I was having a conversation with someone about this, about sending it out last year, and they were saying, “What are you doing? How are you passing the time in the pandemic?”

And I said, “Well, I'm sending out a collection of stories.” And I felt like, what am I doing? You know? Cause it was one of those things. What am I doing? Like the world seems to be falling apart and this is what I'm focusing on? But then I was like, you know what? Even people in dystopia need to be distracted sometimes.

So yeah. If I can give you a little bit of a break from worrying, or I want you to worry about something fictional instead of worrying about something real. And if that is how you would like to spend some time in this new world, hey, great. I'll take it.

 

[NR]   Earlier you were talking about your implied reader. Ultimately what is the experience you would like your reader to have with this collection of stories?

[PP]     I would just like them to look at the world differently. But it's hard. I have to be careful here because, that's the thing about stories and how addictive they can be. Like, I would usually answer a question like this, again, ten years ago and sort of say, I want their perception of reality to be altered. I want them to think about and question things like the next time they hear a voice of authority. I want them to question and interrogate it and maybe satirize it, or I want them to think about how stories make us and stories unmake us.

And I still kind of feel that way, but at the same time, I also know that the breakdown of narrative cannot be good. Let's say, oh, how about scientific narratives for instance? And again, I defer to my colleagues in the sciences because to call science a narrative in and of itself is problematic. But when you start to interrogate narrative so much that any narrative is plausible or open, that's a problem.

It's hard being a fiction writer right now because I feel sometimes like I'm enabling this mess, you know? I feel like—I'm not saying that I'm abandoning it, but I think about these things sometimes. I still think imagination is great, but sometimes when I look at reality, I'm like, imagination is terrible. Imagination is awful. We should just stop imagining. We should just kill imagination. Let's not make up stories anymore. And so again, I have mixed feelings. Obviously these are the stories, this is the kind of thing that I want to write. I wrote these stories because people say that you write the book that isn't there. So I wanted to write the kind of book that I would want to read and I stand by it. But then at the same time, it's just like, imagination's not looking good these days. And I worry about that.

I also worry about the backlash of imagination as well, which is that because we are in this environment of fakeness or whatever you want to call it, that there's going to be a backlash against fiction and that it's going to be all about, you know, we do have to use cold, logical reasoning. We do have to back things up, and I'm not crazy about what this is going to do to imagination. And I don't know what to do about it. I'm not going to pretend to have any answers. I think it was John Gardner who talked about how the only obligation of the fiction writer is to dramatize the question, but not the answer.
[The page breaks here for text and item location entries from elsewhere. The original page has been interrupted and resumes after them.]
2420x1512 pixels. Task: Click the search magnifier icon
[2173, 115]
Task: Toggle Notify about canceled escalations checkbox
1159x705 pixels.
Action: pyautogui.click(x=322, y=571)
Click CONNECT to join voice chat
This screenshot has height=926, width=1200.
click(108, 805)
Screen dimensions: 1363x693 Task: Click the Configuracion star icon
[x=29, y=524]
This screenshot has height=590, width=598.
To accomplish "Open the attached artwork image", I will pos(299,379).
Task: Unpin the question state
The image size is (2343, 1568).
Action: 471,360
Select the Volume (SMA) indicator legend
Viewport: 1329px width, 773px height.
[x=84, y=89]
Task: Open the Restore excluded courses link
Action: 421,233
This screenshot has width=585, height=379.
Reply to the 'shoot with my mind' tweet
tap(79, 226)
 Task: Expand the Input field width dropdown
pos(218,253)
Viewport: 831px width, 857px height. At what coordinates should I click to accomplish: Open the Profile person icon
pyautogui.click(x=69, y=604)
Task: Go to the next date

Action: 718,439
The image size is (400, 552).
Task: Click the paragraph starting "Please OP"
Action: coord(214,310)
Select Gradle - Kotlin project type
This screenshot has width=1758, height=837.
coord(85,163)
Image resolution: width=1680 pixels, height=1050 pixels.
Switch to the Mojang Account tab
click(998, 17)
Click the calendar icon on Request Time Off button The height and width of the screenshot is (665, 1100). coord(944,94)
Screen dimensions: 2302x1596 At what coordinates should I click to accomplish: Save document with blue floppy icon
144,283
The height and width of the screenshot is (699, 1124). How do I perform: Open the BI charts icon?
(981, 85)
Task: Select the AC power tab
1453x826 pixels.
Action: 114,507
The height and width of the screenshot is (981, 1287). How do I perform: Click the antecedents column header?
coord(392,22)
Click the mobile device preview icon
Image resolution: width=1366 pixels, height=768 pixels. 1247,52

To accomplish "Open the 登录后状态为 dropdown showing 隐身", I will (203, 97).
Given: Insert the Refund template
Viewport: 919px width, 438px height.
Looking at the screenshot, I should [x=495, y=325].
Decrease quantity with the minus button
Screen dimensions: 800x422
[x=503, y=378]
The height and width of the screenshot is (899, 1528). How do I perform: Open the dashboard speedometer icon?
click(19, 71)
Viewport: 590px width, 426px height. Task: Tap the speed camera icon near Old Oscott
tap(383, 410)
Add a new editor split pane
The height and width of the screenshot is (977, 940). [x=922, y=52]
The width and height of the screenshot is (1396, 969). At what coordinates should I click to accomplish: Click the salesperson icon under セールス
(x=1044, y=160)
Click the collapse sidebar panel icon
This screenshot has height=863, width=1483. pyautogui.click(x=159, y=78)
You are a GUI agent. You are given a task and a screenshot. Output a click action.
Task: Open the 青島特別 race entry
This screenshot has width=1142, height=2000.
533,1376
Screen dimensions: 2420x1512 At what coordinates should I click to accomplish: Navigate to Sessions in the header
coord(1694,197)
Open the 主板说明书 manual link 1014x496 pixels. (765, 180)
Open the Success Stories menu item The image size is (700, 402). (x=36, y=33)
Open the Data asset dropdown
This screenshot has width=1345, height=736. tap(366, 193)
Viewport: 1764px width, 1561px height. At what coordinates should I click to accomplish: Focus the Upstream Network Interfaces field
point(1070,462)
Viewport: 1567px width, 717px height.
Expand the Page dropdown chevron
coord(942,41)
And I kind of agree with that. But, yeah. It's just a weird world. Like, I don't know whether I'm helping or enabling or what.

 

[NR]   And then who does have the answer, and how do we get there?

[PP]     Yeah.


Ponce is also the author of Stories after Goya, Alien Autopsy, and Superstitions of Apartment Life. His fiction has appeared in Ploughshares, Alaska Quarterly Review, Gigantic, PANK, Copper Nickel, and more. Ponce was a 2012 National Endowment for the Arts Fellow in Creative Writing. He is associate professor of English at St. Lawrence University, where he teaches fiction writing and literary theory.